Viver não é cumprir nenhum destino, não é ser empurrado
ou rasteirado pela sorte. Ou pelo azar. Ou por Deus,
que também tem a sua vida. Viver é ter fome. Fome de
tudo. De aventura e de amor, de sucesso e de comemoração
de cada um dos dias que se podem partilhar com os outros.
Viver é não estar quieto, nem conformado, nem ficar
ansiosamente à espera.
Viver é romper, rasgar, repetir com criatividade.

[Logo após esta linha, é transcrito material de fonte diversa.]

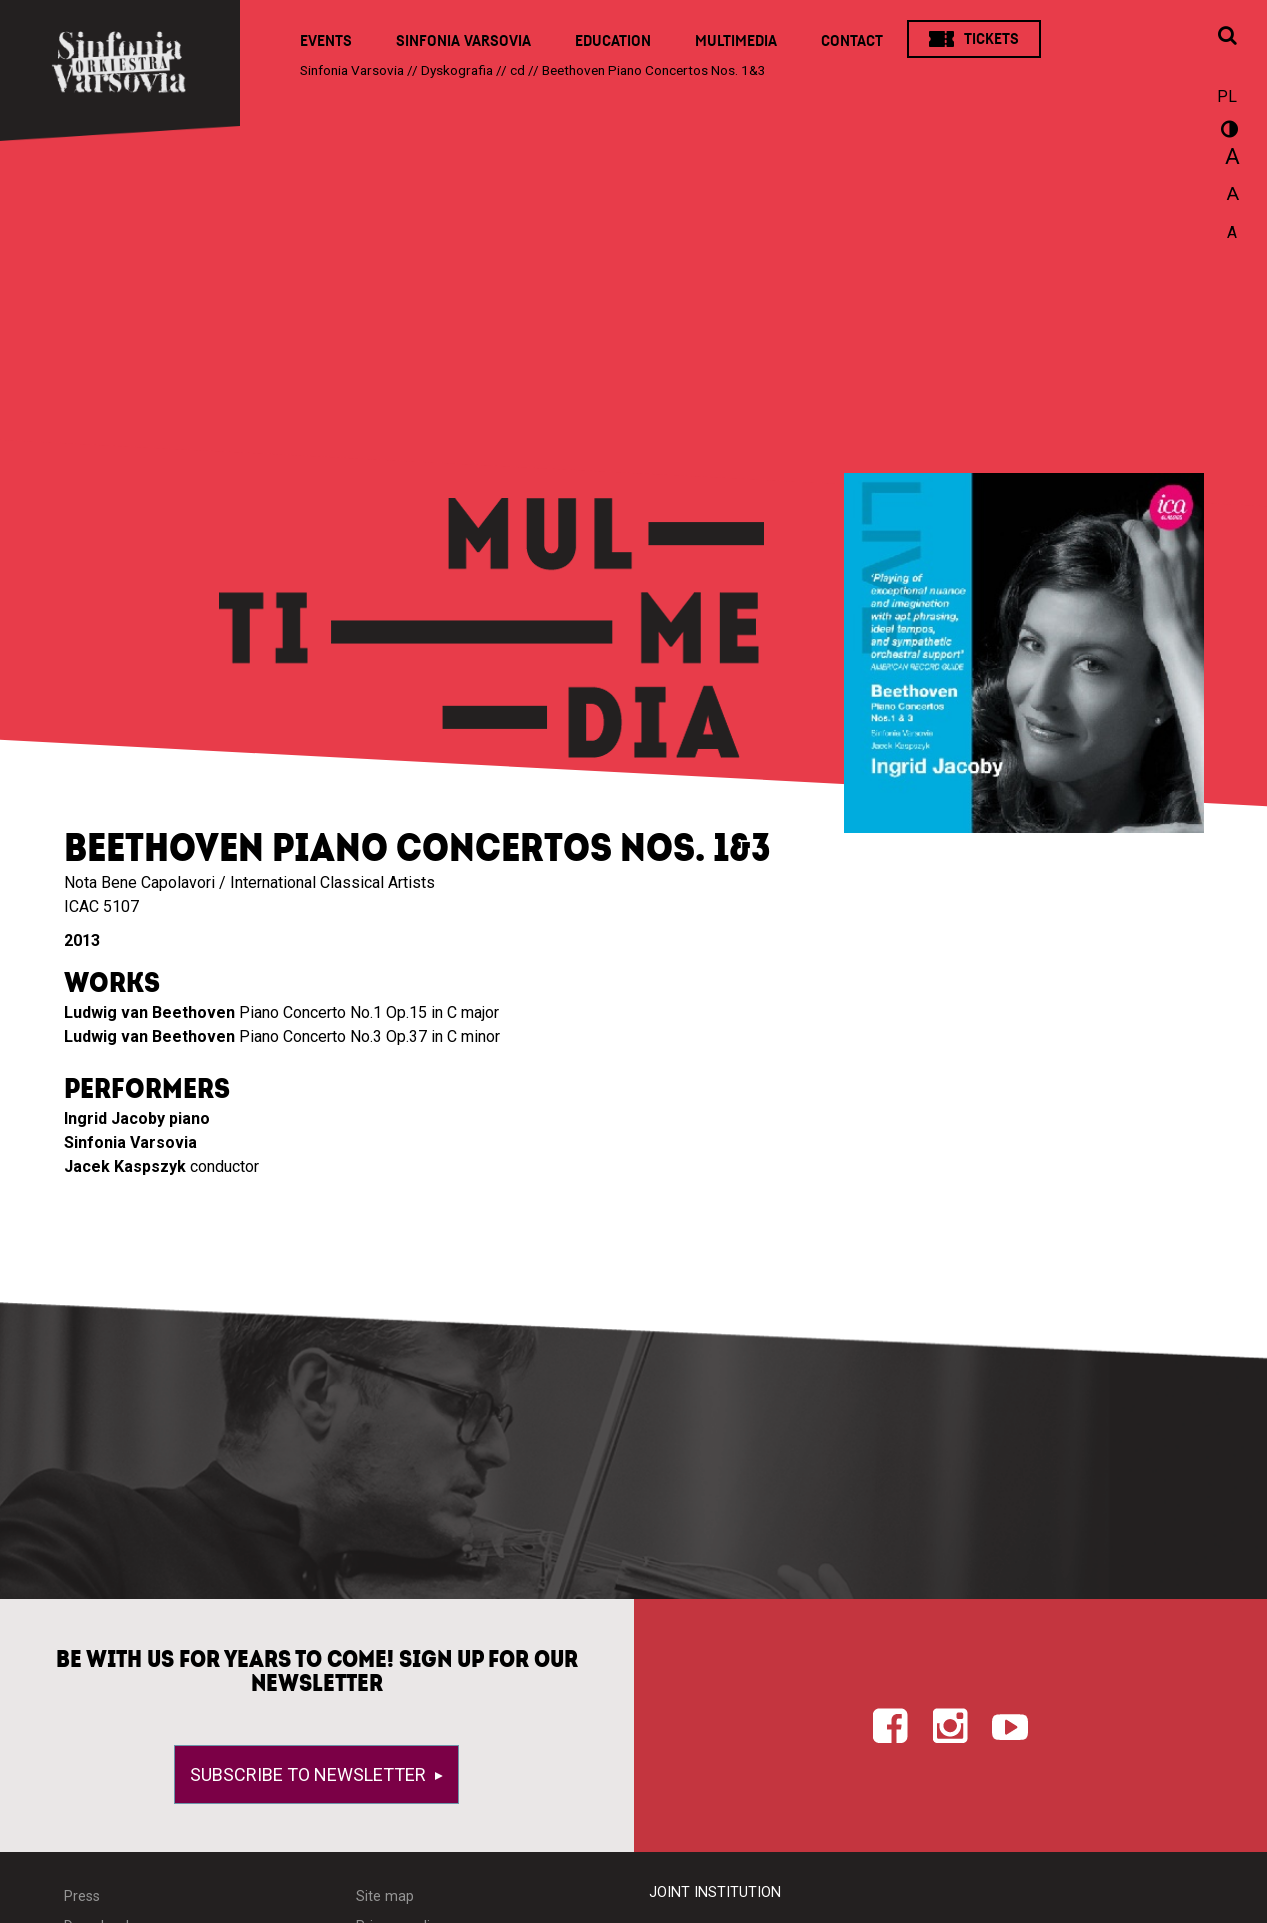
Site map (385, 1896)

A vida não é fácil, nem justa, e não dá para a comparar
a nossa com a de ninguém. De um dia para o outro ela muda,
muda-nos, faz-nos ver e sentir o que não víamos nem
sentíamos antes e, possivelmente, o que não veremos
nem sentiremos mais tarde.
Viver é observar, fixar, transformar. Experimentar mudanças.

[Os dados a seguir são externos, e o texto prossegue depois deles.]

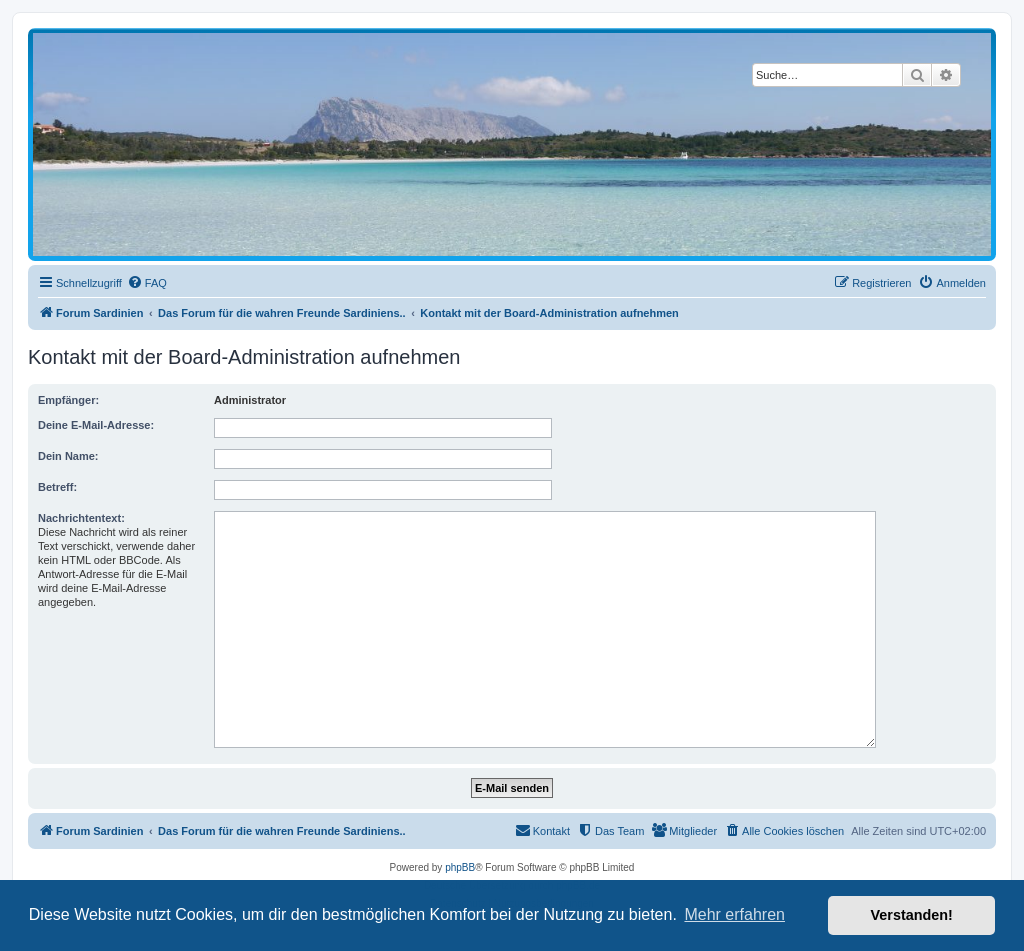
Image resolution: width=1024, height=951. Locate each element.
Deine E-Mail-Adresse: (96, 425)
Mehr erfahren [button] (734, 914)
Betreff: (57, 487)
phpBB (460, 867)
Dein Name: (68, 456)
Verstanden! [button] (912, 915)
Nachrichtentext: (81, 518)
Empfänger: (68, 400)
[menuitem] (147, 283)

E ensinar, acompanhar, aprendendo sempre.
A vida é uma sala de aula onde todos somos professores,
onde todos somos alunos.
Viver é sempre uma ocasião especial. Uma dádiva de nós
para nós mesmos. Os milagres que nos acontecem têm sempre
uma impressão digital. A vida é um espaço e um tempo
maravilhosos mas não se contenta com a contemplação.
Ela exige reflexão. E exige soluções.
A vida é exigente porque é generosa.
É dura porque é terna.
É amarga porque é doce.
É ela que nos coloca as perguntas, cabendo-nos a nós
encontrar as respostas. Mas nada disso é um jogo.
A vida é a mais séria das coisas divertidas.